この他にも3兄弟に山で滝行をやらせるなど意味不明で効果のない修行のオンパレード。「出来が悪くてだらしのない」3兄弟として、完全にピエロとなっていた。
スーパー再オープンの当日。競合店はマグロの解体を誘致するなど厳しい状況下でのスタート。
その後も経営は振るわず、ほどなく閉店してしまったという。
今回、あえて関連付けなかったが、プロレスラーでYouTuberの青年が現地を訪れて、周辺の店舗などで情報を聞いていた。
まず放送から20年も経過しているので、店がどこにあったのか、当時の状況がどうであったのか知らない人が多い中で、3兄弟が出入りしていたという飲食店で、状況を知ることが出来た。
そこの店主によれば、
①郊外型の大型店に客を取られ、3兄弟のスーパーも、マグロの解体を誘致して対抗していた競合店も共倒れとなり、現在では周辺には食料品店がない状況。
②メンチカツを売りにする戦略だったが、たかが1週間程度の修行で身に付くはずがなく、お客を呼ぶことは出来なかった。
③スーパー2軒のほか、他の店舗も経営不振に陥るところが多く、店の跡地に賃貸住宅が多く出来ている。かつては商業地だった界隈はすっかり様変わりしている。
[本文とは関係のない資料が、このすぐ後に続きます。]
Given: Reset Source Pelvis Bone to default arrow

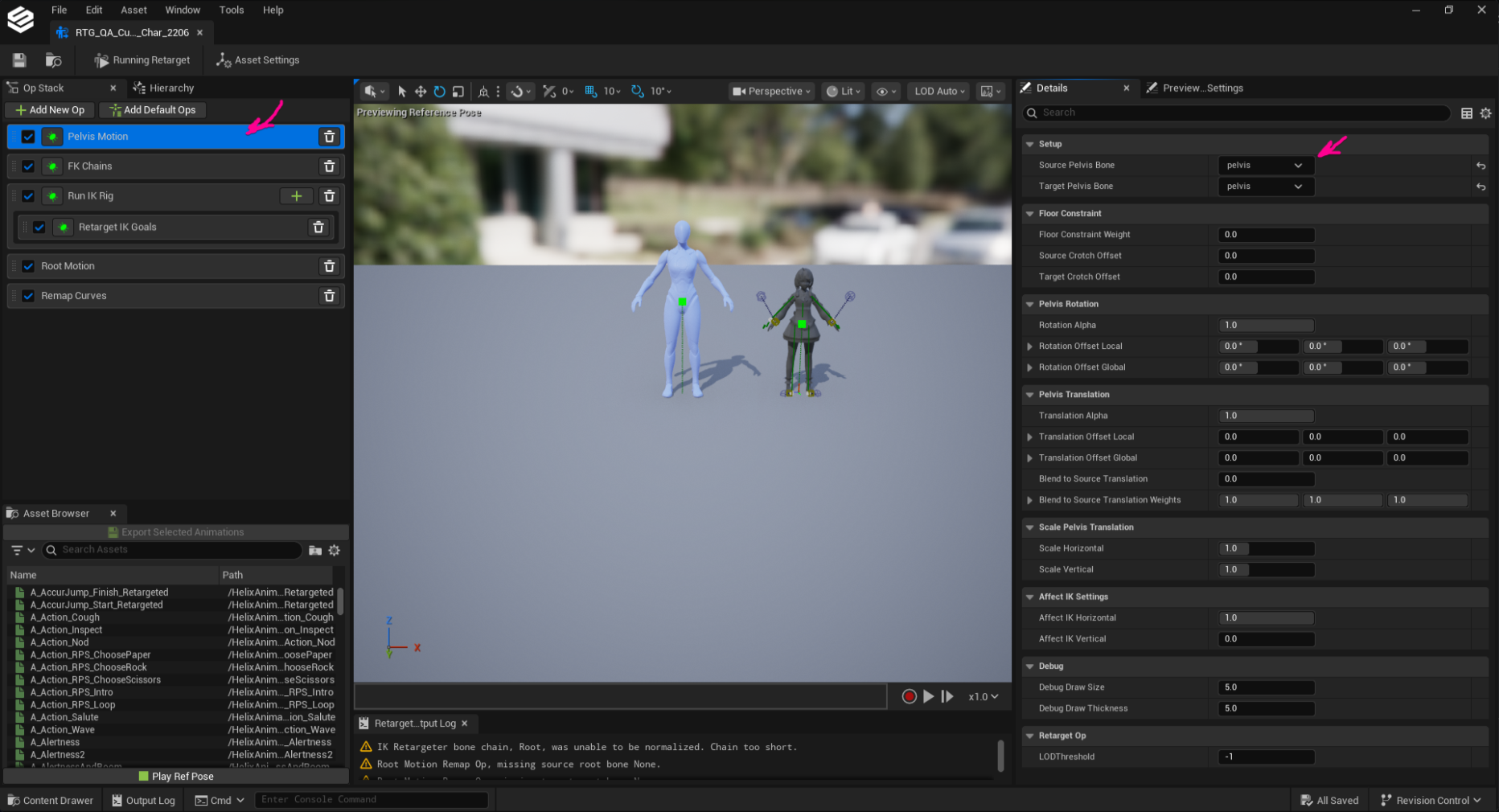Looking at the screenshot, I should [x=1481, y=166].
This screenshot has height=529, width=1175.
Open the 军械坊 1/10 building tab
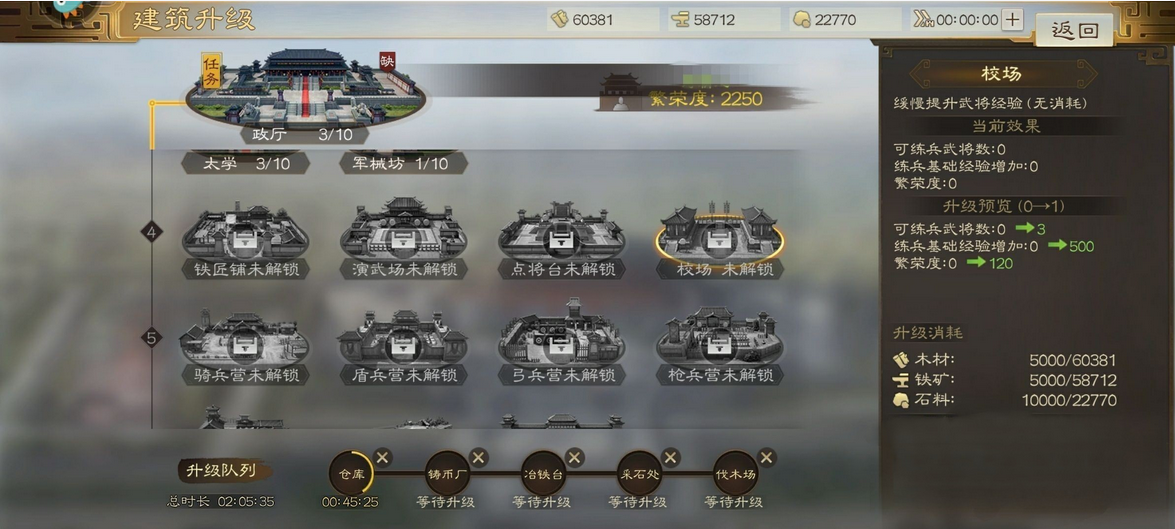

客観的に見れば、1億円の負債を抱えるトーシロー集団がこれから商業地としては衰退が予想される地で、時代遅れとなりつつある零細経営のスーパーでやっていけるものではなく、揚げ物を売りにするのであれば、それだけに規模を縮小してやれば良いのにと思われた。それもあまりやる気のない店での修行じゃなくて。
愛の貧乏脱出大作戦でいつも疑問に思うのは、再建プランは目を引くが、それが経営の改善に直結していないこと。
飲食店での修行は良いが、経験者向けの「盗んで覚える」タイプの修行を未経験者にも安易にやらせるやる気に乏しい達人や、やたらとマウントを取って怒鳴り付けるよう人間性に問題のある達人、そして問題があれば一方的に依頼者の責任に帰する無責任な達人。
まさに残酷物語のオンパレードな愛の貧乏脱出大作戦。
料理の腕は確かだが、指導者として疑問符の付く人物のところを修行先にしても意味はないのである。